Hadoop – Whose to Choose (Part 2)

Which Hadoop image

By David Teplow


Big Data is the new normal in data centers today – the inevitable result of the fact that so much of what we buy and what we do is now digitally recorded, and so many of the products we use are leaving their own “digital footprint” (known as the “Internet of Things / IoT”). The cornerstone technology of the Big Data era is Hadoop, which is now a common and compelling component of the modern data architecture. The question these days is not so much whether to embrace Hadoop but rather which distribution to choose. The three most popular and viable distributions come from Cloudera, Hortonworks and MapR Technologies. Their respective products are CDH (Cloudera Distribution of Apache Hadoop), HDP (Hortonworks Data Platform) and MapR. This series of posts will look at the differences between CDH, HDP and MapR. My first post focused on The Companies behind them; this second post will discuss their respective Management/Administration Tools; the third will tackle the important differences between their primary SQL-on-Hadoop Offerings; and the fourth and final post will take a look at some recent and relevant Performance Benchmarks.

Part 2 – Management/Administration Tools

All three vendors have comprehensive tools for configuring, managing and monitoring your Hadoop cluster. In fact, all three received scores of 5 (on a scale of 0 to 5) for “Setup, management, and monitoring tools” in Forrester’s report on “Big Data Hadoop Solutions, Q1 2014”. The main difference between the three is that Hortonworks offers a completely open source, completely free tool (Apache Ambari) while Cloudera and MapR offer their own proprietary tools (Cloudera Manager and MapR Control System, respectively). While free versions of these tools do come with the free versions of Cloudera’s and MapR’s distribution (Cloudera Express and MapR Community Edition, respectively), the tools’ advanced features only come with the paid editions of their distribution (Cloudera Enterprise and MapR Enterprise Edition, respectively).

That’s sort of like having a car but only getting satellite radio when you pay a subscription. Although with Cloudera Manager and MapR Control System, it’s more like having the navigation system, Bluetooth connectivity, and the airbags enabled only when you pay a subscription. You can get from place to place just fine without these extras but, in certain cases, it sure would be nice to have the use of these “advanced features”. When you drive Ambari off the lot, on the other hand, you’re free to use any and all available features.

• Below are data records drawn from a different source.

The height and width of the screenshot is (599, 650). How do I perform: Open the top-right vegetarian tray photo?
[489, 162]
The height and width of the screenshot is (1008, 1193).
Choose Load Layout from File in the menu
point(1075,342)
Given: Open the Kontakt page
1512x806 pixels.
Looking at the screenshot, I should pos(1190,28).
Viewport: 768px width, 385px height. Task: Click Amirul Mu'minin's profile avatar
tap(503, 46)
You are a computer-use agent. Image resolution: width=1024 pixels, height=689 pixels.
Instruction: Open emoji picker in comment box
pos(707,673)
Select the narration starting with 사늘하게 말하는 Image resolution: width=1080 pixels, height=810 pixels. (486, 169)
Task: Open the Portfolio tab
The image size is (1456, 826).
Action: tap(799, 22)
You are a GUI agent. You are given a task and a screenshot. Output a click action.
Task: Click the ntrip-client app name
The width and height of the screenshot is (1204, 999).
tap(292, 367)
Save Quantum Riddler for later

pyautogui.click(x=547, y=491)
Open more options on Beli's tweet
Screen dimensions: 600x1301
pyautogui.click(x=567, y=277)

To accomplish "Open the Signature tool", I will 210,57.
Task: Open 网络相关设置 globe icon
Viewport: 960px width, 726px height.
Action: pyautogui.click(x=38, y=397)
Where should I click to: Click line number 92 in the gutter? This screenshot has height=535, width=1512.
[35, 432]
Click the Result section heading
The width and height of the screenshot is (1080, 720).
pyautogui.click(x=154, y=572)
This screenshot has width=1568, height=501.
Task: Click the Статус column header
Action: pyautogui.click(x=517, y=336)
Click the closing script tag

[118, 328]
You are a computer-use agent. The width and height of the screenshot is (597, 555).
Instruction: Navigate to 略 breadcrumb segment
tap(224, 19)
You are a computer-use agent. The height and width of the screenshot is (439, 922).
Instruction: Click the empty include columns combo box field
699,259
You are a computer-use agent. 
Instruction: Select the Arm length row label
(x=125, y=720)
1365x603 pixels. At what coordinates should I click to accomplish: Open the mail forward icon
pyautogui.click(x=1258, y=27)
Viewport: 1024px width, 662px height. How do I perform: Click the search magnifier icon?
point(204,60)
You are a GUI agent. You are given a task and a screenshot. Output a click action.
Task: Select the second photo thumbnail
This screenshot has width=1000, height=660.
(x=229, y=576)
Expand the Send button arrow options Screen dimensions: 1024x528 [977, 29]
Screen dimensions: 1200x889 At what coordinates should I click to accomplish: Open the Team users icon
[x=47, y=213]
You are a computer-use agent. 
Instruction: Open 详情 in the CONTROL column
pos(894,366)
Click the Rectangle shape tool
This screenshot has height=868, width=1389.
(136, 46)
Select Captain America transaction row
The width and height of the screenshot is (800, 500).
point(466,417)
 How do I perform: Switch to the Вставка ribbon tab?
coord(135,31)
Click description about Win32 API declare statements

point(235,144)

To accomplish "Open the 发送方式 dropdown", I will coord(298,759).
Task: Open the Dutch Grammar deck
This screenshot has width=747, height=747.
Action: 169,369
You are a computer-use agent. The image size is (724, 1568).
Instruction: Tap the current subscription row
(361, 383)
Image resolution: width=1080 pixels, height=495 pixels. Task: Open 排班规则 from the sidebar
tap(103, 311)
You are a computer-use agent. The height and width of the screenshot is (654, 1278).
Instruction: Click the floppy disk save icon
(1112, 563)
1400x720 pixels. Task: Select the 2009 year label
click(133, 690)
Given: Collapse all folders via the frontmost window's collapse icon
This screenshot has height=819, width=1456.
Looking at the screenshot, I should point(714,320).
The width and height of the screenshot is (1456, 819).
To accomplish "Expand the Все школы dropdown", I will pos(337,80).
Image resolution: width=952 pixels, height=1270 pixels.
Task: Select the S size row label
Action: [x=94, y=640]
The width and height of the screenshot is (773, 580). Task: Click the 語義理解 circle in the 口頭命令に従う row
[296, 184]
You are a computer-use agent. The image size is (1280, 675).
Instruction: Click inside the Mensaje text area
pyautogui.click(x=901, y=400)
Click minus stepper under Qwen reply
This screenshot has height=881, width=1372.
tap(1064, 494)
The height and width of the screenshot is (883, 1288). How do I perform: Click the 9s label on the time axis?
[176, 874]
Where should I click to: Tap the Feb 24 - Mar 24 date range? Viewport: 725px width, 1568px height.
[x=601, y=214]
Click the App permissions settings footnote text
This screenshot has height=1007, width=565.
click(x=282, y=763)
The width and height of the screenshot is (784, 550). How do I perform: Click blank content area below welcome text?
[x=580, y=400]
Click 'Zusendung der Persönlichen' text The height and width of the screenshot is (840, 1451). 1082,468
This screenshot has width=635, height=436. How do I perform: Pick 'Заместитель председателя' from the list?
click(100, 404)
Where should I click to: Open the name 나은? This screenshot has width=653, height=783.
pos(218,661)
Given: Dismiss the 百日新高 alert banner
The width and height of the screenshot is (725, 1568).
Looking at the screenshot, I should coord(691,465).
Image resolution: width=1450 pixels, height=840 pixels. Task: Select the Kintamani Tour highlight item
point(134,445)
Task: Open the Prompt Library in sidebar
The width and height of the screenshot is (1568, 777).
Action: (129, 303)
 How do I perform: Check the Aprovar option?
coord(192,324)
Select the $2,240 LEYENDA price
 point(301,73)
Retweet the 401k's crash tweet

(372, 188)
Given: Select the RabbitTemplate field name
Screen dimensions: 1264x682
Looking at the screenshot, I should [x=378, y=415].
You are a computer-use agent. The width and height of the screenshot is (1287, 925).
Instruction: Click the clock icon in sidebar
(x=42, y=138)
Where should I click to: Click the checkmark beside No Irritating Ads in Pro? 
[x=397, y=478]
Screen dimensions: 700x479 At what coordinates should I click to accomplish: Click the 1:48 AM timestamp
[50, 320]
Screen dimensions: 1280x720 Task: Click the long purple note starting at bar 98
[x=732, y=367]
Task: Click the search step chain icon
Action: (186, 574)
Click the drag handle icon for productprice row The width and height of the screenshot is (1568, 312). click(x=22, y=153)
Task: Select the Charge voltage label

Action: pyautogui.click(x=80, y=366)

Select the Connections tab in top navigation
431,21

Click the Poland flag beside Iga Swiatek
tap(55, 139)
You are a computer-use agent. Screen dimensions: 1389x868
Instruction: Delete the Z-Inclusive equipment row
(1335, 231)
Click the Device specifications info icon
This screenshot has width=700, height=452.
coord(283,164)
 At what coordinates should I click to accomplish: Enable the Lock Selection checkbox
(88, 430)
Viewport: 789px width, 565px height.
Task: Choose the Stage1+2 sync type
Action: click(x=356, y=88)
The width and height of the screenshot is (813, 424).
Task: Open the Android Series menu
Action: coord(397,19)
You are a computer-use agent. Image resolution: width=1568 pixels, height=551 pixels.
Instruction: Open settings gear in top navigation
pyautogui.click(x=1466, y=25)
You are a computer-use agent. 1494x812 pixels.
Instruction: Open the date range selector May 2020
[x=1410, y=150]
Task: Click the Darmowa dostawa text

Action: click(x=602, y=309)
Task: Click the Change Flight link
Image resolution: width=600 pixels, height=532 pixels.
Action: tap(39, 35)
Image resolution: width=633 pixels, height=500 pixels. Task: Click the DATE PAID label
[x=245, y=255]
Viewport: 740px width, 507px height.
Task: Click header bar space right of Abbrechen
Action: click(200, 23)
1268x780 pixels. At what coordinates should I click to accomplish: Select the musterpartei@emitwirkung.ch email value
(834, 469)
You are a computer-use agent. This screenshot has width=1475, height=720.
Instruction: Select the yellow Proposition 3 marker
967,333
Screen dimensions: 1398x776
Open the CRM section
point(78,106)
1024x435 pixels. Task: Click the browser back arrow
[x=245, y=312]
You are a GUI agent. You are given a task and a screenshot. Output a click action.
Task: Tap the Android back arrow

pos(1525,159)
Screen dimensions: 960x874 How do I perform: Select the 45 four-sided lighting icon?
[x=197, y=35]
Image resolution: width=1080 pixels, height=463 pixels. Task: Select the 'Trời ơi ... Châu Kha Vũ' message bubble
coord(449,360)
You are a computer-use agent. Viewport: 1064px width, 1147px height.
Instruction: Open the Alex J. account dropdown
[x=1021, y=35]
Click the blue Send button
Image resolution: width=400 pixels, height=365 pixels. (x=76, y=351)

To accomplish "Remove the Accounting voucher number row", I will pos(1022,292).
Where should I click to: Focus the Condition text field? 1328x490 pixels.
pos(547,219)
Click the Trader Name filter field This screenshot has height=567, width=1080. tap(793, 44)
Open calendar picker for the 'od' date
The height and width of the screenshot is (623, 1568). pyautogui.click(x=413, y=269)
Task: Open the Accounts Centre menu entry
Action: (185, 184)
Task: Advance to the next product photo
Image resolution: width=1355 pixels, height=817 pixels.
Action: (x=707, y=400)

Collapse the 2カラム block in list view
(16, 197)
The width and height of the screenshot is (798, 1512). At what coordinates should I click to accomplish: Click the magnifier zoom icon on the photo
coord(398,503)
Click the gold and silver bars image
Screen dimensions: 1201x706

The advanced features of Cloudera Manager, which are only enabled by subscription, include:

  • Quota Management for setting/tracking user and group-based quotas/usage.
  • Configuration History / Rollbacks for tracking all actions and configuration changes, with the ability to roll back to previous states.
  • Rolling Updates for staging service updates and restarts to portions of the cluster sequentially to minimize downtime during cluster upgrades/updates.
  • AD Kerberos and LDAP / SAML Integration
  • SNMP Support for sending Hadoop-specific events/alerts to global monitoring tools as SNMP traps.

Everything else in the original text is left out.